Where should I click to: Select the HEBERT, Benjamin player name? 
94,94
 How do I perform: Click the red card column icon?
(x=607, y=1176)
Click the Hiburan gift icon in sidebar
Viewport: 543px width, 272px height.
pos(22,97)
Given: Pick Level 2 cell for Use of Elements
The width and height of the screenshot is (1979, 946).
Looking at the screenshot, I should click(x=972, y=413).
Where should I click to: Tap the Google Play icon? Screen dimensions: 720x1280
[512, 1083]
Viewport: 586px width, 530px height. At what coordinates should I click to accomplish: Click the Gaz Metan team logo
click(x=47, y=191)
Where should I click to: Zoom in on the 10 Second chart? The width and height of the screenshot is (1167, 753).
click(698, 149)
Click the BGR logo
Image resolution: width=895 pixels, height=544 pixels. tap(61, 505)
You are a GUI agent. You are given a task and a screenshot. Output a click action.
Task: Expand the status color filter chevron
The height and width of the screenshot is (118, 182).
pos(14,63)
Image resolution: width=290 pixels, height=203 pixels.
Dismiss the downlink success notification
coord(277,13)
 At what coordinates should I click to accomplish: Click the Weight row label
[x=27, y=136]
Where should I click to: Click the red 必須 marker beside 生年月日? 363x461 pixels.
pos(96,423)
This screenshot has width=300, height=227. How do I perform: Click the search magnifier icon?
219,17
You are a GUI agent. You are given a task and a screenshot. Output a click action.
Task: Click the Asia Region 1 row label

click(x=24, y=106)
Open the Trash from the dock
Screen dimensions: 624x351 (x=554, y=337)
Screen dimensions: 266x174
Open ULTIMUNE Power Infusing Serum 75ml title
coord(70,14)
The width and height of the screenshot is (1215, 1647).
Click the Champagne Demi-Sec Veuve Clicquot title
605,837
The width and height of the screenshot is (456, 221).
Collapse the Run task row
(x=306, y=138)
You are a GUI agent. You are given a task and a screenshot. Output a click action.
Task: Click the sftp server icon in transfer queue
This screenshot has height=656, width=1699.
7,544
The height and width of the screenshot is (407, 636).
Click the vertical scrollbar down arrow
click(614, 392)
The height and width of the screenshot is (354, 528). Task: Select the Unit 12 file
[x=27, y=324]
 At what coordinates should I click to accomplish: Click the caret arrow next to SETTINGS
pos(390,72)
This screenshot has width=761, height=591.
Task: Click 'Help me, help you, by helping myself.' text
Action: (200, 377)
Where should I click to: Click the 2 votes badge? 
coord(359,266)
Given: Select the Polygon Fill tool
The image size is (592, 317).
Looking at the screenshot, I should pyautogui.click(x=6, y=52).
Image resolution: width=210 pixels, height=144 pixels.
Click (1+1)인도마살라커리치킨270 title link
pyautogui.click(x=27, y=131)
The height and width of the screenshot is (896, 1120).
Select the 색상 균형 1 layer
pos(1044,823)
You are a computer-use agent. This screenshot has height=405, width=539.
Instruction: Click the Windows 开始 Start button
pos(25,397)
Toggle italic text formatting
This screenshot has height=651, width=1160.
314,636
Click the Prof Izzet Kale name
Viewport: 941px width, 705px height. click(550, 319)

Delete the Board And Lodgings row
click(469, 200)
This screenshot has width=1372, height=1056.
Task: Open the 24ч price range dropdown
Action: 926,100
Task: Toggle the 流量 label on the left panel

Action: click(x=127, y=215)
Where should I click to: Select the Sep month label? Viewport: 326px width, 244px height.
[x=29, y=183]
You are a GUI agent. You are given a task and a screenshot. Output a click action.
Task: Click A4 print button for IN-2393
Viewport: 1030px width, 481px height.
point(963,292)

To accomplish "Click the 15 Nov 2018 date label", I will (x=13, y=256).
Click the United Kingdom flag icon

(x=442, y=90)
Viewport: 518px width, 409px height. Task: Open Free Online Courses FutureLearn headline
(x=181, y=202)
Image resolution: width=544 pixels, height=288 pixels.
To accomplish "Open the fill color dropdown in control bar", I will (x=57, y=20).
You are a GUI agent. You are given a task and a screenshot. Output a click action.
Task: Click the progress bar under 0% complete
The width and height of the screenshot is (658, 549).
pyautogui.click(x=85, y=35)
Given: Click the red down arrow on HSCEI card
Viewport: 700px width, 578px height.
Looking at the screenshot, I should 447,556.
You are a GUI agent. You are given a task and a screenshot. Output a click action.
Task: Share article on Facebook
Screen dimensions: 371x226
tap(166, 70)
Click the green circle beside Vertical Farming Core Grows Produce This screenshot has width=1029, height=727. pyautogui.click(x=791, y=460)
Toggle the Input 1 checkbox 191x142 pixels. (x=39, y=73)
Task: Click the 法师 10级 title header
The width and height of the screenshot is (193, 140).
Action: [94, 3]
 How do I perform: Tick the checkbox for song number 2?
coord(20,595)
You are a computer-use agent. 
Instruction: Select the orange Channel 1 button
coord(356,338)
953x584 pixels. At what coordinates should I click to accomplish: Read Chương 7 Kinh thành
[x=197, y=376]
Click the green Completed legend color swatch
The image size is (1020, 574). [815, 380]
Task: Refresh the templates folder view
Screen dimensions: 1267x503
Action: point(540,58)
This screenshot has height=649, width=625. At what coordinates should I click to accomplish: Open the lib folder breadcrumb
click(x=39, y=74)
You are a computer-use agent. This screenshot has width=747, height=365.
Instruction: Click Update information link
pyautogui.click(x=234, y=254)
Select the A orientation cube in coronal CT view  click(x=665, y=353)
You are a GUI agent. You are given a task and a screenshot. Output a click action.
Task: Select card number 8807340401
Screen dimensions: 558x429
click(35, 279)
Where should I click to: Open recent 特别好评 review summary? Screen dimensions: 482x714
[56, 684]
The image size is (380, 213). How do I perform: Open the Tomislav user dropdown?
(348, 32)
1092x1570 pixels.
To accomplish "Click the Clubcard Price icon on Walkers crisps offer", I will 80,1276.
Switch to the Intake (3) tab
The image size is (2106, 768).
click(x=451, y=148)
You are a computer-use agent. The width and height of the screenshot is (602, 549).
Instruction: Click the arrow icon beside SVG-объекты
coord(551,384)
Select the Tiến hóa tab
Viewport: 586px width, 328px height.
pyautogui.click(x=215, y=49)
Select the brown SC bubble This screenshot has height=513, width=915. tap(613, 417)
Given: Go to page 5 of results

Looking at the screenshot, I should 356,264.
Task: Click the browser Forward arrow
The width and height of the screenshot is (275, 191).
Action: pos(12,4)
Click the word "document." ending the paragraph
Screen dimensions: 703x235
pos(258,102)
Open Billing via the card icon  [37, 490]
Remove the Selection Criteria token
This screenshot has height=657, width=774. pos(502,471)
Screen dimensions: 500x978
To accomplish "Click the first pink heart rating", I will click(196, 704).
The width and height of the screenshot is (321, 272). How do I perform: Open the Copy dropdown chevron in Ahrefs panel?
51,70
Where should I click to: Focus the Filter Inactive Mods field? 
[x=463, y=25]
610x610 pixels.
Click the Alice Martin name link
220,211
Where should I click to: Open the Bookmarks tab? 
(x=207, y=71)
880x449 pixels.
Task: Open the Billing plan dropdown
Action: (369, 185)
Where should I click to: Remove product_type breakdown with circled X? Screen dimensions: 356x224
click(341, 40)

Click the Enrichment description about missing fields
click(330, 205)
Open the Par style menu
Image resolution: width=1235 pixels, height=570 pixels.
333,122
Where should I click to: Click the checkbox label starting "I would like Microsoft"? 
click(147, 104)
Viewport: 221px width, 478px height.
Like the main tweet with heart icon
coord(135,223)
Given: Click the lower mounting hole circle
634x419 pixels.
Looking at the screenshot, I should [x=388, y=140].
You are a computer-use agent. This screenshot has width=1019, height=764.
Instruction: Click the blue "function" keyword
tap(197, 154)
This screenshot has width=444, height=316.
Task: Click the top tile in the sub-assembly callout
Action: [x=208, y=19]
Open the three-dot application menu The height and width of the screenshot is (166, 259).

┄┄┄┄┄┄┄┄┄┄

Task details>
Starting at the line that contains "Given: Click the lower mounting hole circle", write out every line to the end of the entries, exactly as given.

Solution>
Given: Click the lower mounting hole circle
634x419 pixels.
Looking at the screenshot, I should [x=388, y=140].
You are a computer-use agent. This screenshot has width=1019, height=764.
Instruction: Click the blue "function" keyword
tap(197, 154)
This screenshot has width=444, height=316.
Task: Click the top tile in the sub-assembly callout
Action: [x=208, y=19]
Open the three-dot application menu The height and width of the screenshot is (166, 259).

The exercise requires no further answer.